We now see all possible combinations of values from columns that are mentioned in the GROUP BY statements. At the end, if we want to just group from left to right, we can use the ROLLUP option:

SELECT role, gender, (age / 10)::text || 'x' AS age_group, avg(salary) FROM employee GROUP BY ROLLUP (role, gender, age / 10);

role       | gender | age_group |  avg
-----------------+--------+-----------+--------
CEO             | Female | 5x        | 102800
CEO             | Female |           | 102800
CEO             |        |           | 102800
Developer       | Female | 3x        |  54300
Developer       | Female |           |  54300
Developer       | Male   | 2x        |  49150
Developer       | Male   |           |  49150
Developer       |        |           |  50867
Manager         | Female | 3x        |  63700
Manager         | Female |           |  63700
Manager         | Male   | 3x        |  60000
Manager         | Male   |           |  60000
Manager         |        |           |  61850
Project Manager | Female | 5x        |  79800
Project Manager | Female |           |  79800
Project Manager | Male   | 4x        |  80400
Project Manager | Male   |           |  80400
Project Manager |        |           |  80100
Sales           | Female | 2x        |  48250
Sales           | Female |           |  48250
Sales           | Male   | 3x        |  71000
Sales           | Male   |           |  71000
Sales           |        |           |  59625
|        |           |  65855
(24 rows)


## SELECT … SKIP LOCKED

As opposite to NOWAIT, SKIP LOCKED is added as an option in SELECT query. The NOWAIToption (from previous versions of PostgreSQL) simply raises an error if a row can’t be locked. SKIP LOCKED, on the other hand, just skips that row. This is very useful in some highly concurrent environments when we are selecting a certain number of rows, but we can live without some of them (for example selecting some number of random rows to be shown to the user).

## SELECT … TABLESAMPLE

The TABLESAMPLE option allows us to get just one percent of the table. This is particularly useful for creating statistical analyses on large tables. By default, there are two methodologies of choosing a random part of a table: SYSTEM and  BERNOULLI. SYSTEM gets one (or more) physical parts of a table (pages on disk) and returns them. If our inserts are evenly distributed, this is good enough for us, but if they are not we should use BERNOULLImethod. It scans the entire table and returns random rows. It is slower, especially when we get lower percent of entries from the table. For example, if we have a table with one million entries and we get one percent of rows, the SYSTEM method (in my testing environment) lasts about 7 ms and BERNOULLI about 43 ms. If we want 50 percent of entries, the SYSTEMmethod lasts about 292 ms and BERNOULLI about 331 ms. We can pass random seed as a parameter and, if the table did not change in the meantime, then the same row set is returned each time. If we omit a random seed then a new one is generated on each call. For example:

SELECT * FROM employees TABLESAMPLE BERNOULLI (1);


## UPDATE multiple columns from SELECT sub-query

To update multiple columns with a sub-select query returning a row with the same number and types of columns, you can now do this:

UPDATE executors ex
SET (full_name, role) = (
SELECT em.name, em.role
FROM employee em
WHERE em.employee_id = ex.employee_id
);


In the above query, two columns (full_name and role) are updated with the result of the sub-query. There is no need to create two separate assignments, and keep the result of the sub-query in temporal variables, or use the WITH statement.

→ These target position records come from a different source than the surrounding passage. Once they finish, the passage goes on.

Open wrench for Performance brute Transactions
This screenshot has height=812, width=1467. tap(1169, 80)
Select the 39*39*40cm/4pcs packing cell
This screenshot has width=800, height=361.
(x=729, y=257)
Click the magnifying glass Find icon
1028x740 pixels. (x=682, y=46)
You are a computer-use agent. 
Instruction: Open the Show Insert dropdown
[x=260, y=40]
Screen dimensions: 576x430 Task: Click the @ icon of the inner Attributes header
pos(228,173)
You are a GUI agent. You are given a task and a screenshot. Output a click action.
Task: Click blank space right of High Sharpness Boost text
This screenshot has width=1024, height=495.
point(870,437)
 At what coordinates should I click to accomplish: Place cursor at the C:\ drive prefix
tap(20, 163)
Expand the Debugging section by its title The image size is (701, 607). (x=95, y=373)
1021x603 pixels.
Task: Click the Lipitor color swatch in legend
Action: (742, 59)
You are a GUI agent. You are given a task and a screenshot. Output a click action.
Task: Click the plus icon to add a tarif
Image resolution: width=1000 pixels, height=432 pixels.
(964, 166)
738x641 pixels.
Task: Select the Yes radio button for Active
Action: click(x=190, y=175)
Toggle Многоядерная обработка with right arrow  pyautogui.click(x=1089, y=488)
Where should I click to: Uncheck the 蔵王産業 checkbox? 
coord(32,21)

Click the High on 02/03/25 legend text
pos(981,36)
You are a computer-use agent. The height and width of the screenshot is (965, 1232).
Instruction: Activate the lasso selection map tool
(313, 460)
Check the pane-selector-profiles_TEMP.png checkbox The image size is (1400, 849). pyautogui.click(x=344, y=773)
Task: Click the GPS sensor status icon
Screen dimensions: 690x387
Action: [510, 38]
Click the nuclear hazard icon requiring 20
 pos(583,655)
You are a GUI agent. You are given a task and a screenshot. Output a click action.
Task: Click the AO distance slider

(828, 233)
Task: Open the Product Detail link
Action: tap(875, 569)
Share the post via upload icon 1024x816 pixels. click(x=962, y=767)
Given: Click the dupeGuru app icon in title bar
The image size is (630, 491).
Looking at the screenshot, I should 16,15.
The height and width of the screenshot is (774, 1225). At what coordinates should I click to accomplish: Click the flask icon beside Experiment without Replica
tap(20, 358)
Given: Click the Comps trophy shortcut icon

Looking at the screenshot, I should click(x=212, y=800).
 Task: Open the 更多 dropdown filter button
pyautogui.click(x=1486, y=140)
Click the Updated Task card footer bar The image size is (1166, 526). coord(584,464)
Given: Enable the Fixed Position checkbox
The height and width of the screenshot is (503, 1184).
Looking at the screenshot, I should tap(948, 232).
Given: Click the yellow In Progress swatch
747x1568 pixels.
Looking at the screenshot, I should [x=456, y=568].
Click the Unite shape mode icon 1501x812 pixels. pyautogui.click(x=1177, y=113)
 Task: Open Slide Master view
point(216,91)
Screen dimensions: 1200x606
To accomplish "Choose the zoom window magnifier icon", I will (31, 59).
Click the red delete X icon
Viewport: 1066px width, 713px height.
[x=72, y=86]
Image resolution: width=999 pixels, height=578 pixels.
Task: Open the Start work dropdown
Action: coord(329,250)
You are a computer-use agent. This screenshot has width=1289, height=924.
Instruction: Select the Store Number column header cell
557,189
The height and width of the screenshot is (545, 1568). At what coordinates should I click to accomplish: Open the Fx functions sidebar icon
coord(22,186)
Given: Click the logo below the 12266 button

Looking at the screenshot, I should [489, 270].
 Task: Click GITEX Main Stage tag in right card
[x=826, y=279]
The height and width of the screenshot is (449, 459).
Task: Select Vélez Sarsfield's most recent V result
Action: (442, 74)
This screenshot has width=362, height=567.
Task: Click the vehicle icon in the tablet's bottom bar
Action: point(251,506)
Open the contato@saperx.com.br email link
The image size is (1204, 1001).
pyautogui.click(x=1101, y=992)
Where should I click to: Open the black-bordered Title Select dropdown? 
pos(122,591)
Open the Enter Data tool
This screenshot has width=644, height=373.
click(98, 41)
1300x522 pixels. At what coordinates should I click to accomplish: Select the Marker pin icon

## Suggest misspelled column names

This small addition is very useful, especially with bad autocomplete on the default psql client. Very often, we misspell column names when executing some queries:

SELECT id, nam FROM employees;
ERROR:  column "nam" does not exist
LINE 1: select id, nam from employees;
^
HINT:  Perhaps you meant to reference the column "employees.name".


Unfortunately, if we misspell more than one column name, we will be notified about the first one only, so we have to execute the same query again to see the issue in subsequent parts of the query.

## DDL changes

The most important is that IF NOT EXISTS clause is added to CREATE TABLE AS, CREATE INDEX, CREATE SEQUENCE and CREATE MATERIALIZED VIEW, and IF EXISTS clause is added to ALTER TABLE...RENAME CONSTRAINT.

## Changes in indexes

Block Range Index (BRIN) is added to PostgreSQL 9.5. BRIN index is useful for columns whose values do have some correlation with the location in the table (physical location on pages on a disk). For example, if we have the time of row insertion, most of the time rows with similar time will be inserted in similar periods and thus will be on the same pages on the disk. This is very useful for huge tables with large B-TREE indexes. The B-TREE index is still much faster as BRIN index sometimes fetches data for pages that don’t contain the searched value. On the other hand, they are much smaller and faster to create. Which index will be used is just a question of compromise and use case of that particular table. We can compare some values from a table with 66 million rows:

BRIN B-Tree
Index size 136 KB 1414 MB
Duration 4.5 ms 0.374 ms

This is an analysis for counting the number of rows with a certain int value. The query without index lasts about 11.6 seconds. This is a big difference in size and in performance. With these numbers, the BRIN index will definitely be used for huge tables and queries that are executed occasionally. It is important to make sure that the index is maintained regularly. If new rows are added with existing range values (the values are already in existing rows), then the index is maintained as expected — the new page is added to existing set of pages. On the other hand, if a new range is added (for example with a value greater than any of the previously inserted), the index must be maintained manually. This can be done by calling VACUUM on the table, or by calling the brin_summarize_new_pages(regclass)function.

## Sorting optimization

According to the release notes for PostgreSQL 9.5, sorting should be significantly faster than before. I tried some tests and it is obvious that sorting is faster, especially for non-indexed tables. In one specific example, I sorted 1 million random strings with 32 characters. On PostgreSQL 9.4 it lasted for 6.2 seconds and on PostgreSQL 9.5, 3.4seconds. On indexed columns, this improvement is less visible but it exists — it is about 5%.

## Utilities

The most notable change in tools is that now vacuumdb has a -j option with the number of jobs to be executed in parallel:

vacuumdb -j 8


Note that each job creates its own connection to DB, so be sure the max number of connections is greater than the number of jobs.